Shapeways’ quarter ending March 31, 2023, was marked by growth in manufacturer registrations, platform engagement, and Software as a Service (SaaS) contract commitments. Indeed, it was the company’s highest quarter on record in these areas. Notwithstanding these achievements, the company reported an increase in revenues but also observed a decrease in gross profit margins and escalated net losses and adjusted EBITDA (earnings before interest, taxes, depreciation, and amortization). These dynamics will likely evolve as Shapeways continues its push towards driving engagement on its platform and solidifying its SaaS commitments.

Company revenue increased 8% to $8.2 million compared to $7.6 million in the prior year, beating its expectations and guidance. Considering that revenue growth was primarily attributable to positive contributions from its software offering, CEO Greg Kress told investors during an earnings call on May 15, 2023, that this is a sign that company investments and focused strategic plan centered around its software SaaS sales and enterprise manufacturing solutions will help reach profitability in the second half of 2024.

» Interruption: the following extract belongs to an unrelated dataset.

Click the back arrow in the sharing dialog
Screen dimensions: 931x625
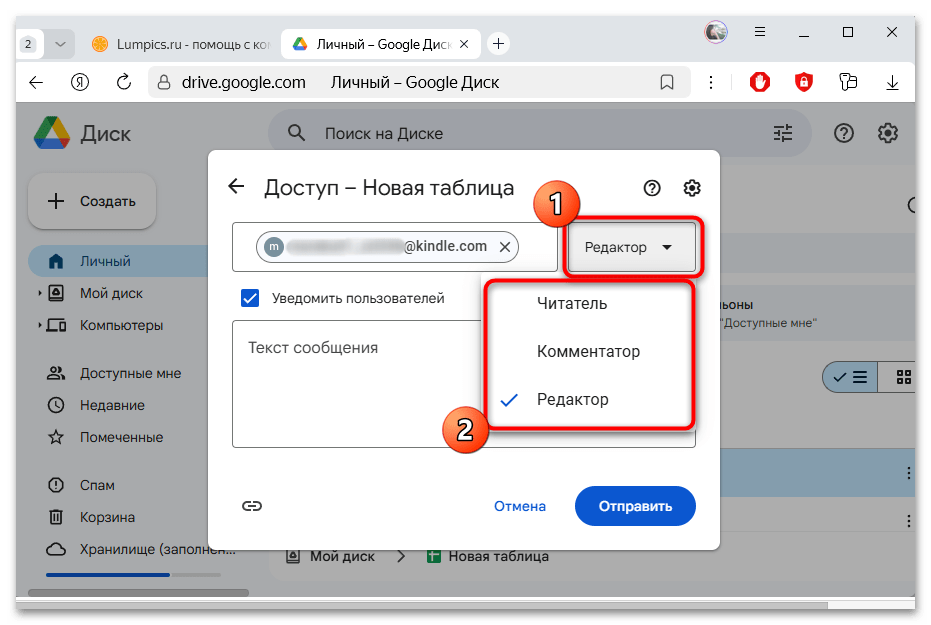(x=236, y=186)
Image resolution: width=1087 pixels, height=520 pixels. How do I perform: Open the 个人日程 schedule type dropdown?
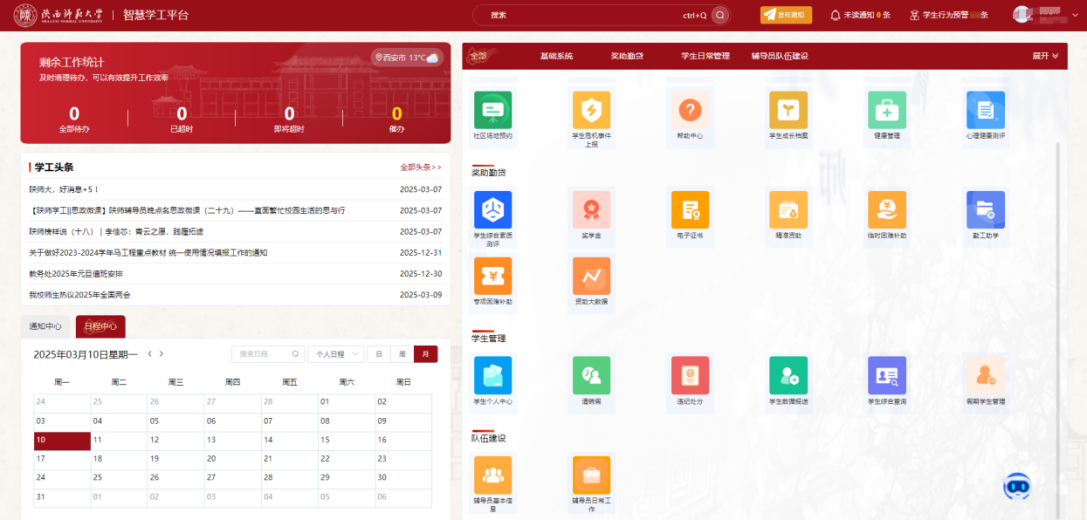pyautogui.click(x=336, y=354)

“We are pleased with our early momentum as we build on Shapeways legacy additive manufacturing business and proprietary software to accelerate growth with a path to profitability,” indicated Kress. “In particular, we are achieving traction with our software tools and services and, in the first quarter, saw momentum continuing to accelerate customer acquisition.”

3D printed SLA models. Shapeways uses tough SLA plastic materials for 3D printing models, prototypes, and patterns. Image courtesy of Shapeways.

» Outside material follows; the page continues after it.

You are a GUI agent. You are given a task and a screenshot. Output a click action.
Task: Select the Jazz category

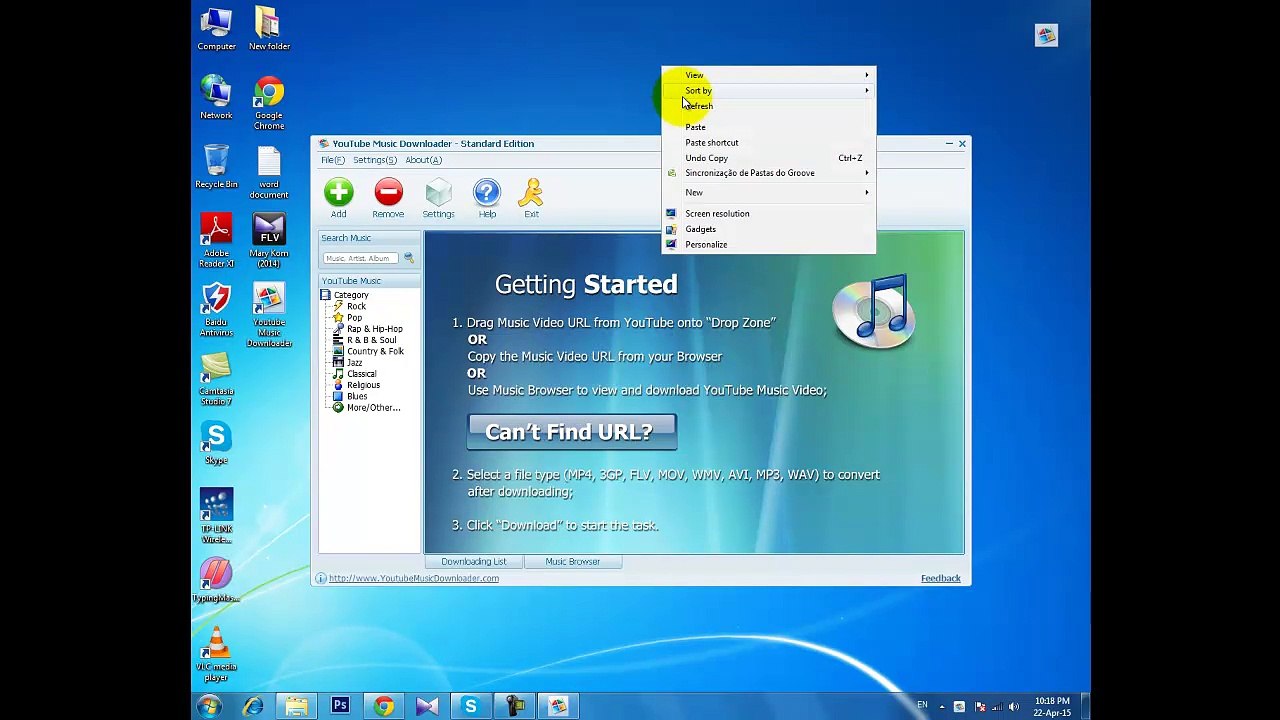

Kress expressed satisfaction with Shapeways’ progress, particularly the positive reception of its new software OTTO, which aids auto manufacturers in digitalizing their operations. In addition, he noted its value to smaller manufacturers, enabling them to improve customer access, productivity, and manufacturing scope. Likewise, Kress was optimistic about OTTO’s market acceptance, noting a 50% Q1 increase in SaaS sales bookings, contributing to future revenues.

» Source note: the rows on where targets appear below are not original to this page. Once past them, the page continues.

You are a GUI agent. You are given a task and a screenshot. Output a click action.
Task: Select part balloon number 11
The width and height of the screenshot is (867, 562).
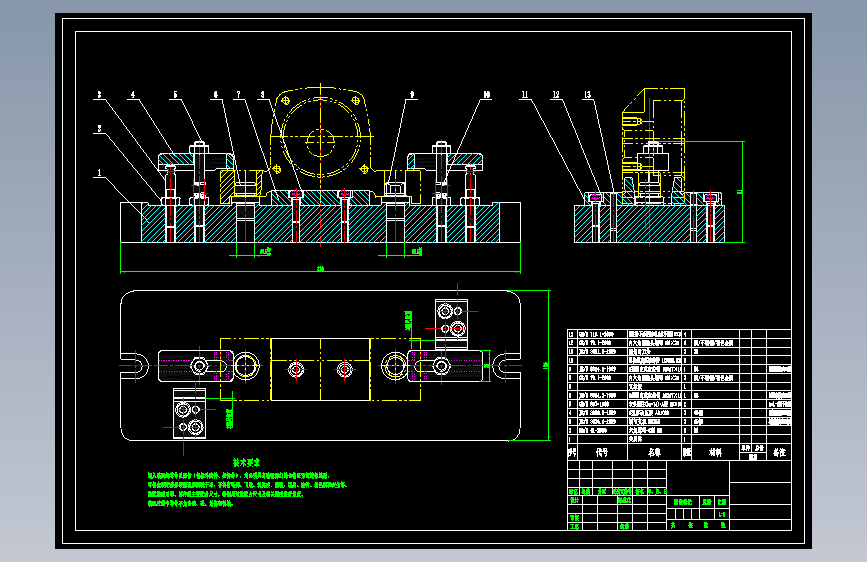(x=525, y=95)
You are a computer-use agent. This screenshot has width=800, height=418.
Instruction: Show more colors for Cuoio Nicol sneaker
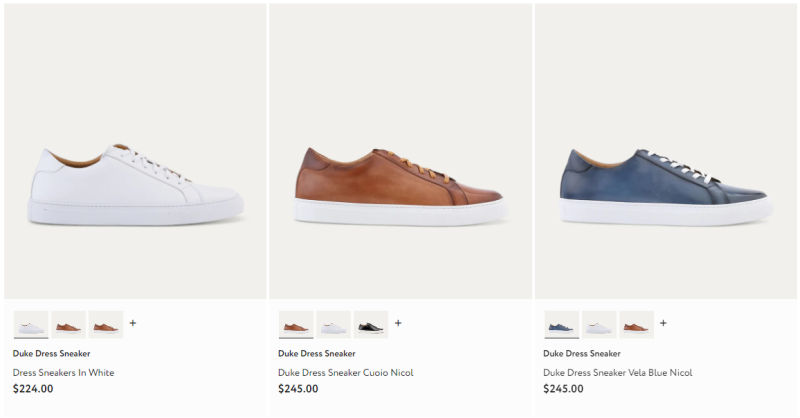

Meanwhile, CFO Alberto Recchi attributed the year-over-year decrease in gross margin, from 45% to 40% to inflationary pressures, the adoption of new technologies, and a more varied product mix. As a result, the company plans to execute a cost reduction plan to optimize operating expenses and gross margins.

Shapeways’ bottom line reflects a loss in adjusted EBITDA of $6.3 million compared to a loss of $4.3 million in the same period last year. Net losses for the quarter amounted to $7.4 million compared to $4 million in Q1 of 2022. The report also shows an increase in expenses mainly due to personnel costs, the acquisition of MakerOS last year, and the final expenses relating to the manufacturing facility move from Long Island City in New York to Livonia in Michigan.

As a result, Kress indicated that the company has begun executing a cost reduction plan to further reduce operating expense and optimize gross margin and expect to see these savings’ positive impact beginning in the year’s second half. Whether this move will result in layoffs, as it has for other companies in the industry, we still don’t know.

Revenue Rise and Profit Challenges

Voxeljet’s financial highlights for the first quarter spotlight a robust, nearly 30% year-over-year surge in revenue. This growth was propelled by a substantial 122.8% rise in systems revenue, primarily attributed to selling one large new printer. While voxeljet generally keeps pricing details confidential, a query by Brian Kinstlinger, an analyst from Alliance Global Partners, during the earnings call resulted in the disclosure of some figures. The company’s smaller systems, like the VX200, are priced from Є200,000, whereas the larger VX4000 can cost up to Є1.65 million. In addition, the average selling price falls within the Є500,000 to Є600,000 range, providing deeper insights into the competitive pricing structure of these large-scale 3D printers.

voxeljet's VX4000 3D printer in action. With an overall build space volume of 4x2x1 meters, the VX4000 is the largest industrial printer in the world. Image courtesy of voxeljet.

Despite the upward revenue trend, the company saw a slight dip in gross profit margin which slightly fell from 34% to 32%, and was mainly related to lower gross profits from its German and Chinese service centers. It also reported an operating loss of Є2.8 million and a net loss of Є3.2 million, or 34 cents per share, higher than the previous year’s same quarter, higher than the last year’s quarter.

“We continue to see challenges when it comes to lead times for certain electrical components for our printers, and we are working hard with our suppliers on this topic,” suggested CEO Ingo Ederer.

On the bright side, voxeljet’s future appears promising, with exciting projects on the horizon. Notably, a collaboration with GE Renewable Energy and Cadillac could further enhance its financial performance.

Ederer shared a schematic of voxeljet’s massive new 3D printer with investors. According to the presentation, the upcoming VX9000 BFP, made in collaboration with GE, is expected to be the world’s largest binder-jet 3D printer for producing critical components for the next generation of wind turbines called Haliade-X. From the slide (pictured below), the company aims for a build area of more than 60 square meters, more than seven times the build area of voxeljet’s currently larger system VX4000. This voluminous build space paves the way for a drastic reduction in the number of separate components required, explained Ederer.

voxeljet is developing the world’s largest binder jetting system, the VX9000 BFP, for GE. Image courtesy of voxeljet.

The CEO shared his enthusiasm for the project, with voxeljet taking the reins on the design, mechanical development, prototyping, and eventual commercialization of these new printers. Moreover, Ederer drew attention to several federal initiatives underpinning technologies, such as those in the Haliade-X offshore wind turbines, including a $9.8 billion investment in 2022. This funding landscape could yield significant benefits for voxeljet once their printer becomes operational.